### WHAT IS BEING ASKED
Take the line that contains "You are a computer-use agent. Image" as the first and the last line of the material as the final one; set down exactly the lines in that span.

### EXCERPTED DATA

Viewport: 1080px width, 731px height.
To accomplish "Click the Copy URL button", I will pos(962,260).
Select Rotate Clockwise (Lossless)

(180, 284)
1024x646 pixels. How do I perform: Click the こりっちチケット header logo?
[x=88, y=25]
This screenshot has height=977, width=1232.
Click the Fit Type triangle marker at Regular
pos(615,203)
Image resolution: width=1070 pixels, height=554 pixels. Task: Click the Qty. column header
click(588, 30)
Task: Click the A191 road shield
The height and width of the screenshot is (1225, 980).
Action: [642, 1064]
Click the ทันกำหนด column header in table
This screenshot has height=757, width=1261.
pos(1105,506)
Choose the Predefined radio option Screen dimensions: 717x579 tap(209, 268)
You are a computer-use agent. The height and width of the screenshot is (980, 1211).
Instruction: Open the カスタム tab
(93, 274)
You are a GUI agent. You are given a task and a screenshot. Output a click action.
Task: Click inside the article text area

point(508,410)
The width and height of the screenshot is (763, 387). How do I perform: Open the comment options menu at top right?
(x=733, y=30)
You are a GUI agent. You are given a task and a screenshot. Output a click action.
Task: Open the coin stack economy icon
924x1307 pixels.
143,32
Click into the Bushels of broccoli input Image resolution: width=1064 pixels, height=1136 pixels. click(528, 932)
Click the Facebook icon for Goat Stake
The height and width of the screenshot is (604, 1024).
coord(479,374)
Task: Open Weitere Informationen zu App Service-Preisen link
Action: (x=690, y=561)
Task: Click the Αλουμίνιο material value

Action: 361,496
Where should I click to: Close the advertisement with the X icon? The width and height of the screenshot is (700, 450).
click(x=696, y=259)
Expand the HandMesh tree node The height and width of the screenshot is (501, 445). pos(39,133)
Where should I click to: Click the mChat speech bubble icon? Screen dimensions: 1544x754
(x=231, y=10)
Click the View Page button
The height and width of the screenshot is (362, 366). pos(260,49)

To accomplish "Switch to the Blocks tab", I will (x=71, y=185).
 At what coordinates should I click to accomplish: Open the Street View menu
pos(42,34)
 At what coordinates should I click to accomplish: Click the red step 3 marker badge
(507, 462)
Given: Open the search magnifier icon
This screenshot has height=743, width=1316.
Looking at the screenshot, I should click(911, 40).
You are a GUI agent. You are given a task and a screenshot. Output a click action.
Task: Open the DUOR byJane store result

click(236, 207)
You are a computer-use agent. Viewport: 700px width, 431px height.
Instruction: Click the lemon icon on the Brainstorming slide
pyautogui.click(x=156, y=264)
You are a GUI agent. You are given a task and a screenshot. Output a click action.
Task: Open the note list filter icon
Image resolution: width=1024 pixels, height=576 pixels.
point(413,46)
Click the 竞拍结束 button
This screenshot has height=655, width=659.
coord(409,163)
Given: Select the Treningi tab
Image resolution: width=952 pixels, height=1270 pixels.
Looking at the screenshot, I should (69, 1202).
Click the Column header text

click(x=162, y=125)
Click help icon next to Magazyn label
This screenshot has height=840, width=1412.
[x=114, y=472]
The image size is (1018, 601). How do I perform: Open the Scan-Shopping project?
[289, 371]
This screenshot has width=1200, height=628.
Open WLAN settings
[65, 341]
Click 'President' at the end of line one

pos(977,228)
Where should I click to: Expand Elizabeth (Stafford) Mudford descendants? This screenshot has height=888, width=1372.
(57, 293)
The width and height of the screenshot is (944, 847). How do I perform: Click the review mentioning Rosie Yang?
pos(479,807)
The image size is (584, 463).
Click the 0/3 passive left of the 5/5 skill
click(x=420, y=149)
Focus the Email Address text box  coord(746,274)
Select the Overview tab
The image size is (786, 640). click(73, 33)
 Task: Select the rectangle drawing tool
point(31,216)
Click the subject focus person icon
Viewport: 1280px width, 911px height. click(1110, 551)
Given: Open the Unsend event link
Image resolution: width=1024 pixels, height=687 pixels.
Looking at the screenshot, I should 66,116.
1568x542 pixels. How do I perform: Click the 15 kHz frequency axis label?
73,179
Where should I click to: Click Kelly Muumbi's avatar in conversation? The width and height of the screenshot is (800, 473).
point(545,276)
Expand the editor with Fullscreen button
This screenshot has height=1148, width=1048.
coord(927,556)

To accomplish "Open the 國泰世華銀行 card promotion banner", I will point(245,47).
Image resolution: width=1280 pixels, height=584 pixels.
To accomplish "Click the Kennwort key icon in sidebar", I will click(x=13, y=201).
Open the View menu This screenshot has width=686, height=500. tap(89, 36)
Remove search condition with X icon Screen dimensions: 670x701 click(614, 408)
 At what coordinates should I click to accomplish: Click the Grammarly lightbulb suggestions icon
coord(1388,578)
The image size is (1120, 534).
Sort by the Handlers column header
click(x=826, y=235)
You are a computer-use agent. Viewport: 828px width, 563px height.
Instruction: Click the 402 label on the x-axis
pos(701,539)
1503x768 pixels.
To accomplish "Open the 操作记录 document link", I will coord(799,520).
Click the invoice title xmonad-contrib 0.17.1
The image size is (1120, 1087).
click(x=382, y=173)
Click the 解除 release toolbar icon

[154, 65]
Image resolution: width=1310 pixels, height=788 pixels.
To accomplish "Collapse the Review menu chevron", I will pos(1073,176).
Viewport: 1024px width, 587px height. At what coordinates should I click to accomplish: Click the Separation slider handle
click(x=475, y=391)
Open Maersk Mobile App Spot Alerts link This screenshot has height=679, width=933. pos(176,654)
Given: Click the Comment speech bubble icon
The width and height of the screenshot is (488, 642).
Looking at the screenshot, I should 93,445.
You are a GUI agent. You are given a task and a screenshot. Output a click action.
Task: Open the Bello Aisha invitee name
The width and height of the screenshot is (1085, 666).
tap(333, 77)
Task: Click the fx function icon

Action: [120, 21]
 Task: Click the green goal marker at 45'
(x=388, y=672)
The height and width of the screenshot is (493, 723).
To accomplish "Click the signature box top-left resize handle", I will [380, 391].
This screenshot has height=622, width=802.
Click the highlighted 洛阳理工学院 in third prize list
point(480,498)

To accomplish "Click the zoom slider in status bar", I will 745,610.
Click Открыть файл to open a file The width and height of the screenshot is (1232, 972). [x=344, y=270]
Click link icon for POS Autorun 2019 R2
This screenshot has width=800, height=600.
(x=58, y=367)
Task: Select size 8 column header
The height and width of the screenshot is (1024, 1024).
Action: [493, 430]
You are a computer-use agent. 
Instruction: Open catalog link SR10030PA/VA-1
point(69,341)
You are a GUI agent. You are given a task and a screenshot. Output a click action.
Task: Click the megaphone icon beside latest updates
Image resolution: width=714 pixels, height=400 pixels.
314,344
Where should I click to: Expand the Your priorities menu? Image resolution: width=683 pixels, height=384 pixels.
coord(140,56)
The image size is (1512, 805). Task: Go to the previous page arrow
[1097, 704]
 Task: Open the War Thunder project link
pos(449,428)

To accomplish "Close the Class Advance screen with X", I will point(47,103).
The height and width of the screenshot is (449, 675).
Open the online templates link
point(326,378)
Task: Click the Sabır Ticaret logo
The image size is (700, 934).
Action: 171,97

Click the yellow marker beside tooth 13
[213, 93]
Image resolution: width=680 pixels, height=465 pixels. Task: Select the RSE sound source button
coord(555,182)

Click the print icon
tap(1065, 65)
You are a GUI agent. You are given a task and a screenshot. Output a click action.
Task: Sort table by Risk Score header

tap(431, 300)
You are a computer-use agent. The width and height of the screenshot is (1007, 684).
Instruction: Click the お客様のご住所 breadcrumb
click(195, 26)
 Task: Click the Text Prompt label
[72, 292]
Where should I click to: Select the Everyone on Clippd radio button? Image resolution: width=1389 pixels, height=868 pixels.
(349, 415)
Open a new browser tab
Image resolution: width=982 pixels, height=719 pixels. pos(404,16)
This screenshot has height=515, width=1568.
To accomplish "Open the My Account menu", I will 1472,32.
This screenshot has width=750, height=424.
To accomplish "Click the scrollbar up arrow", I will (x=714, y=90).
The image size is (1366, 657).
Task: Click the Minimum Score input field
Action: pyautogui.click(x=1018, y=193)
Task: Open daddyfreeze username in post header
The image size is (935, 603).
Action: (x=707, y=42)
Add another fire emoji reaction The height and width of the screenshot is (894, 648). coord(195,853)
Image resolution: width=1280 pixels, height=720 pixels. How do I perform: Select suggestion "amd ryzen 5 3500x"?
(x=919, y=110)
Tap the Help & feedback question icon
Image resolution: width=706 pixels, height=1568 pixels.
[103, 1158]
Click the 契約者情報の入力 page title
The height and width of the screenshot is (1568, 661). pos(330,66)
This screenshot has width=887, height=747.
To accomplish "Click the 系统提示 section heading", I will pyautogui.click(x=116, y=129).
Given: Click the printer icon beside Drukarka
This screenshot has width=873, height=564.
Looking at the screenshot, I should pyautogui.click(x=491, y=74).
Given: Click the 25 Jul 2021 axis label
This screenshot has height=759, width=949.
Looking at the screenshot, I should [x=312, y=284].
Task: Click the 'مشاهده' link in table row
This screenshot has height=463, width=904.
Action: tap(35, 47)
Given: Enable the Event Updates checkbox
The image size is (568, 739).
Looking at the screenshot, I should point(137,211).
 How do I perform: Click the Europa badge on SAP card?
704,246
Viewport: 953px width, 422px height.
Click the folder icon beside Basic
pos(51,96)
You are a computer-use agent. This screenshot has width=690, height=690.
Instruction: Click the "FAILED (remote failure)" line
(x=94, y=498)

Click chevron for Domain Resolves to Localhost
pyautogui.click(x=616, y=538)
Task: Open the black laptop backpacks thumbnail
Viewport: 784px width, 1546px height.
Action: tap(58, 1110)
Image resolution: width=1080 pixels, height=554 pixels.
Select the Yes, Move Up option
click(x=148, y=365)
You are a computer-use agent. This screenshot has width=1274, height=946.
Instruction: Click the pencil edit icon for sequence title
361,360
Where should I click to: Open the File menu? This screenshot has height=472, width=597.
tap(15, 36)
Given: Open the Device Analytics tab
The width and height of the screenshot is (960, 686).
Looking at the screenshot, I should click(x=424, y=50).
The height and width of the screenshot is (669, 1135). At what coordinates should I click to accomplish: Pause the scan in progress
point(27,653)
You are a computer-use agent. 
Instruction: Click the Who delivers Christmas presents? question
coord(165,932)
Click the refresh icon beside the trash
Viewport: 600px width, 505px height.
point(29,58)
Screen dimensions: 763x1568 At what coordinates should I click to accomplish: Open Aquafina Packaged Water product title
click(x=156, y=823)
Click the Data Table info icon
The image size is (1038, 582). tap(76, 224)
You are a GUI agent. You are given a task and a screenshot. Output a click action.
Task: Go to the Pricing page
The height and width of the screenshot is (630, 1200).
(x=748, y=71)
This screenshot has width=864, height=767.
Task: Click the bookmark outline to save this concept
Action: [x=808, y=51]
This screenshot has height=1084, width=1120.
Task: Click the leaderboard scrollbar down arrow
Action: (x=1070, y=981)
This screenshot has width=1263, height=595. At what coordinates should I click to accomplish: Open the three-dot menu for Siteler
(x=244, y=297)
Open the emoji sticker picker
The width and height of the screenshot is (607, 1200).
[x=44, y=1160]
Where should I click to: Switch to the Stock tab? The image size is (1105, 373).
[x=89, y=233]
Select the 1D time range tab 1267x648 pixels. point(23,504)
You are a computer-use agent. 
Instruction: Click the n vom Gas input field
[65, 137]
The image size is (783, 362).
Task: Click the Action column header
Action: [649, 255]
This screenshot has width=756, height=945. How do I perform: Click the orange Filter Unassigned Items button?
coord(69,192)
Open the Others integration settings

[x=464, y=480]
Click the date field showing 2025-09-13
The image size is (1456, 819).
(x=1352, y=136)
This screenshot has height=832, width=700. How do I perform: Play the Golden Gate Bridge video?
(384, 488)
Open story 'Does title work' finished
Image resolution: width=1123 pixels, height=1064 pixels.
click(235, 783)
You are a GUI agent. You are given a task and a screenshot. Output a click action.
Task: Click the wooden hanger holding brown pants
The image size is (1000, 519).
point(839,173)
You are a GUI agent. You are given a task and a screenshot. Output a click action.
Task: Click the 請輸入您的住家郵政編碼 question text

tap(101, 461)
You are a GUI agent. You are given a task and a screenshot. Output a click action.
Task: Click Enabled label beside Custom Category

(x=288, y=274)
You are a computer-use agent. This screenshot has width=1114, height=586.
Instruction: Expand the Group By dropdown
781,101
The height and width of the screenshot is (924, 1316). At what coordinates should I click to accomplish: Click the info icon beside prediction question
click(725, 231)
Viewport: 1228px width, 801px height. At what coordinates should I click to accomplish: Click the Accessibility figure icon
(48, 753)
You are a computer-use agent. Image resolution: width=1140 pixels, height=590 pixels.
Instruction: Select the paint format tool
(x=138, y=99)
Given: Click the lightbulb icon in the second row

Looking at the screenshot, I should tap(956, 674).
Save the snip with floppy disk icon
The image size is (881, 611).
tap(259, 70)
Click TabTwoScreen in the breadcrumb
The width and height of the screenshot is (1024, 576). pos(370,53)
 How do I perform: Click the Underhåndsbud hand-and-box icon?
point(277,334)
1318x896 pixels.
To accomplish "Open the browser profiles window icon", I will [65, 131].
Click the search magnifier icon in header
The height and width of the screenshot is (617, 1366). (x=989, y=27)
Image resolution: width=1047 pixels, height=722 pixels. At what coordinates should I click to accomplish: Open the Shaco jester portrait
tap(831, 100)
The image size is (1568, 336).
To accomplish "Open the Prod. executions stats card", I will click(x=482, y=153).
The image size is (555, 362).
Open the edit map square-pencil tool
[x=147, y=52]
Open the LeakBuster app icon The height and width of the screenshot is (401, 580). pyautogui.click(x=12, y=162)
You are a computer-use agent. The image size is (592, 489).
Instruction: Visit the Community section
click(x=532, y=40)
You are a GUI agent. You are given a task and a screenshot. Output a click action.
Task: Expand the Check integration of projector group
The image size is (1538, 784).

### ANSWER TO THIS TASK
You are a computer-use agent. Image resolution: width=1140 pixels, height=590 pixels.
Instruction: Select the paint format tool
(x=138, y=99)
Given: Click the lightbulb icon in the second row

Looking at the screenshot, I should tap(956, 674).
Save the snip with floppy disk icon
The image size is (881, 611).
tap(259, 70)
Click TabTwoScreen in the breadcrumb
The width and height of the screenshot is (1024, 576). pos(370,53)
 How do I perform: Click the Underhåndsbud hand-and-box icon?
point(277,334)
1318x896 pixels.
To accomplish "Open the browser profiles window icon", I will [65, 131].
Click the search magnifier icon in header
The height and width of the screenshot is (617, 1366). (x=989, y=27)
Image resolution: width=1047 pixels, height=722 pixels. At what coordinates should I click to accomplish: Open the Shaco jester portrait
tap(831, 100)
The image size is (1568, 336).
To accomplish "Open the Prod. executions stats card", I will click(x=482, y=153).
The image size is (555, 362).
Open the edit map square-pencil tool
[x=147, y=52]
Open the LeakBuster app icon The height and width of the screenshot is (401, 580). pyautogui.click(x=12, y=162)
You are a computer-use agent. The image size is (592, 489).
Instruction: Visit the Community section
click(x=532, y=40)
You are a GUI agent. You are given a task and a screenshot. Output a click action.
Task: Expand the Check integration of projector group
The image size is (1538, 784).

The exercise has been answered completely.